▸ Data extracts

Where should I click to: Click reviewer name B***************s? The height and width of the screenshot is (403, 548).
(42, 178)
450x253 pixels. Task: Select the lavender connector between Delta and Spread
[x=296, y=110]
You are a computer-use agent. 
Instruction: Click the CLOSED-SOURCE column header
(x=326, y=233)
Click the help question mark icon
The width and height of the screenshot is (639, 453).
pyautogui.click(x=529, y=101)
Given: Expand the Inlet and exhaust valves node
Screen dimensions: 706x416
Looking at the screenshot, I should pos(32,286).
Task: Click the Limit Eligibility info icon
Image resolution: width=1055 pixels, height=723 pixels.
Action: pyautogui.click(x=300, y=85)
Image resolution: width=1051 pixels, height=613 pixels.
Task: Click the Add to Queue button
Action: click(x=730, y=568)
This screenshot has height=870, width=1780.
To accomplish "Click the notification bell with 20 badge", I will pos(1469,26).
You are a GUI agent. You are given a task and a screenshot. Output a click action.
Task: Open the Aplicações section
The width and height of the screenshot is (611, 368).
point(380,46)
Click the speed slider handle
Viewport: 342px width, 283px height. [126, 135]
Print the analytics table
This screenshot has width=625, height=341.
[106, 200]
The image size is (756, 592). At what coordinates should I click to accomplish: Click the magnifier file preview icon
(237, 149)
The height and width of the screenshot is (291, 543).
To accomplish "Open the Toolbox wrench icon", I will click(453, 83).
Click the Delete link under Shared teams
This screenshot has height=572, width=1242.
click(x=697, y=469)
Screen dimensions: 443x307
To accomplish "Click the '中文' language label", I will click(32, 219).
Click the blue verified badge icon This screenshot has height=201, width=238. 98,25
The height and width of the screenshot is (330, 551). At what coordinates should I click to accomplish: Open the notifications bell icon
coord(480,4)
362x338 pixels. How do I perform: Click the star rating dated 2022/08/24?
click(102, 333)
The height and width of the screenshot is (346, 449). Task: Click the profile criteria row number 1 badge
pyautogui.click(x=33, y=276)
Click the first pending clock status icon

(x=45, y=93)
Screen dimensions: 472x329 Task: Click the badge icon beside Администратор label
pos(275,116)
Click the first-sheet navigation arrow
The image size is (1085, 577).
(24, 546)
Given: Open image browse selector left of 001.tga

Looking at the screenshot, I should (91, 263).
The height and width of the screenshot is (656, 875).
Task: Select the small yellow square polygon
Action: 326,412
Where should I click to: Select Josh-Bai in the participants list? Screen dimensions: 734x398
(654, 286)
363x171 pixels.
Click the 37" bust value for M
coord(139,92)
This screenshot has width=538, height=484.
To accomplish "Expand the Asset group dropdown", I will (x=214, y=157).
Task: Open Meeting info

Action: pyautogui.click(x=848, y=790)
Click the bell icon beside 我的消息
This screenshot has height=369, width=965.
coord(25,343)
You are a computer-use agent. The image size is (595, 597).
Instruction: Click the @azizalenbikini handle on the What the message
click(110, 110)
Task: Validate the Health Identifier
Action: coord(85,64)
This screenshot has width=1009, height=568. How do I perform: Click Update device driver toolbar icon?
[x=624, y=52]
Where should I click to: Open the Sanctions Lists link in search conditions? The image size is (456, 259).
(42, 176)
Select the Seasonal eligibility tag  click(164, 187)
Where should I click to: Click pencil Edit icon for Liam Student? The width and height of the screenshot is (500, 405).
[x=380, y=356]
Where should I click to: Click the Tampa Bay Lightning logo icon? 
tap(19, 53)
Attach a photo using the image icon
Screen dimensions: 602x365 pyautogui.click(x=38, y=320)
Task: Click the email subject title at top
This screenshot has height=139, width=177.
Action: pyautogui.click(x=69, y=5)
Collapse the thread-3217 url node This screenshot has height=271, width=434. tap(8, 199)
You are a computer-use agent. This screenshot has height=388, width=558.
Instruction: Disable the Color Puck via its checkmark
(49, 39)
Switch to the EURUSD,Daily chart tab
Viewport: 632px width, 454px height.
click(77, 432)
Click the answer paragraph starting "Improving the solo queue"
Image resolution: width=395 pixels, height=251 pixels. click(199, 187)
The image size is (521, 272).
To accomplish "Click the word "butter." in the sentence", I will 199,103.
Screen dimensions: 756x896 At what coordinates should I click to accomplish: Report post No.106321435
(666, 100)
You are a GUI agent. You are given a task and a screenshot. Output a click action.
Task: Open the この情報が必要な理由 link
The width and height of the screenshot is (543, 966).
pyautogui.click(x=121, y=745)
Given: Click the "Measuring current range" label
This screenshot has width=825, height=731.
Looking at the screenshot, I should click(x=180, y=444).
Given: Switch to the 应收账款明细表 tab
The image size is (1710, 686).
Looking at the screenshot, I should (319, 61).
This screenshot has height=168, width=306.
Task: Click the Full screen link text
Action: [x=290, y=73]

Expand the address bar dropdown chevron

▸ Description of the task
The whole block of data above should be printed again verbatim.

▸ Exercise answer
Where should I click to: Click reviewer name B***************s? The height and width of the screenshot is (403, 548).
(42, 178)
450x253 pixels. Task: Select the lavender connector between Delta and Spread
[x=296, y=110]
You are a computer-use agent. 
Instruction: Click the CLOSED-SOURCE column header
(x=326, y=233)
Click the help question mark icon
The width and height of the screenshot is (639, 453).
pyautogui.click(x=529, y=101)
Given: Expand the Inlet and exhaust valves node
Screen dimensions: 706x416
Looking at the screenshot, I should pos(32,286).
Task: Click the Limit Eligibility info icon
Image resolution: width=1055 pixels, height=723 pixels.
Action: pyautogui.click(x=300, y=85)
Image resolution: width=1051 pixels, height=613 pixels.
Task: Click the Add to Queue button
Action: click(x=730, y=568)
This screenshot has height=870, width=1780.
To accomplish "Click the notification bell with 20 badge", I will pos(1469,26).
You are a GUI agent. You are given a task and a screenshot. Output a click action.
Task: Open the Aplicações section
The width and height of the screenshot is (611, 368).
point(380,46)
Click the speed slider handle
Viewport: 342px width, 283px height. [126, 135]
Print the analytics table
This screenshot has width=625, height=341.
[106, 200]
The image size is (756, 592). At what coordinates should I click to accomplish: Click the magnifier file preview icon
(237, 149)
The height and width of the screenshot is (291, 543).
To accomplish "Open the Toolbox wrench icon", I will click(453, 83).
Click the Delete link under Shared teams
This screenshot has height=572, width=1242.
click(x=697, y=469)
Screen dimensions: 443x307
To accomplish "Click the '中文' language label", I will click(32, 219).
Click the blue verified badge icon This screenshot has height=201, width=238. 98,25
The height and width of the screenshot is (330, 551). At what coordinates should I click to accomplish: Open the notifications bell icon
coord(480,4)
362x338 pixels. How do I perform: Click the star rating dated 2022/08/24?
click(102, 333)
The height and width of the screenshot is (346, 449). Task: Click the profile criteria row number 1 badge
pyautogui.click(x=33, y=276)
Click the first pending clock status icon

(x=45, y=93)
Screen dimensions: 472x329 Task: Click the badge icon beside Администратор label
pos(275,116)
Click the first-sheet navigation arrow
The image size is (1085, 577).
(24, 546)
Given: Open image browse selector left of 001.tga

Looking at the screenshot, I should (91, 263).
The height and width of the screenshot is (656, 875).
Task: Select the small yellow square polygon
Action: 326,412
Where should I click to: Select Josh-Bai in the participants list? Screen dimensions: 734x398
(654, 286)
363x171 pixels.
Click the 37" bust value for M
coord(139,92)
This screenshot has width=538, height=484.
To accomplish "Expand the Asset group dropdown", I will (x=214, y=157).
Task: Open Meeting info

Action: pyautogui.click(x=848, y=790)
Click the bell icon beside 我的消息
This screenshot has height=369, width=965.
coord(25,343)
You are a computer-use agent. The image size is (595, 597).
Instruction: Click the @azizalenbikini handle on the What the message
click(110, 110)
Task: Validate the Health Identifier
Action: coord(85,64)
This screenshot has width=1009, height=568. How do I perform: Click Update device driver toolbar icon?
[x=624, y=52]
Where should I click to: Open the Sanctions Lists link in search conditions? The image size is (456, 259).
(42, 176)
Select the Seasonal eligibility tag  click(164, 187)
Where should I click to: Click pencil Edit icon for Liam Student? The width and height of the screenshot is (500, 405).
[x=380, y=356]
Where should I click to: Click the Tampa Bay Lightning logo icon? 
tap(19, 53)
Attach a photo using the image icon
Screen dimensions: 602x365 pyautogui.click(x=38, y=320)
Task: Click the email subject title at top
This screenshot has height=139, width=177.
Action: pyautogui.click(x=69, y=5)
Collapse the thread-3217 url node This screenshot has height=271, width=434. tap(8, 199)
You are a computer-use agent. This screenshot has height=388, width=558.
Instruction: Disable the Color Puck via its checkmark
(49, 39)
Switch to the EURUSD,Daily chart tab
Viewport: 632px width, 454px height.
click(77, 432)
Click the answer paragraph starting "Improving the solo queue"
Image resolution: width=395 pixels, height=251 pixels. click(199, 187)
The image size is (521, 272).
To accomplish "Click the word "butter." in the sentence", I will 199,103.
Screen dimensions: 756x896 At what coordinates should I click to accomplish: Report post No.106321435
(666, 100)
You are a GUI agent. You are given a task and a screenshot. Output a click action.
Task: Open the この情報が必要な理由 link
The width and height of the screenshot is (543, 966).
pyautogui.click(x=121, y=745)
Given: Click the "Measuring current range" label
This screenshot has width=825, height=731.
Looking at the screenshot, I should click(x=180, y=444).
Given: Switch to the 应收账款明细表 tab
The image size is (1710, 686).
Looking at the screenshot, I should (319, 61).
This screenshot has height=168, width=306.
Task: Click the Full screen link text
Action: [x=290, y=73]

Expand the address bar dropdown chevron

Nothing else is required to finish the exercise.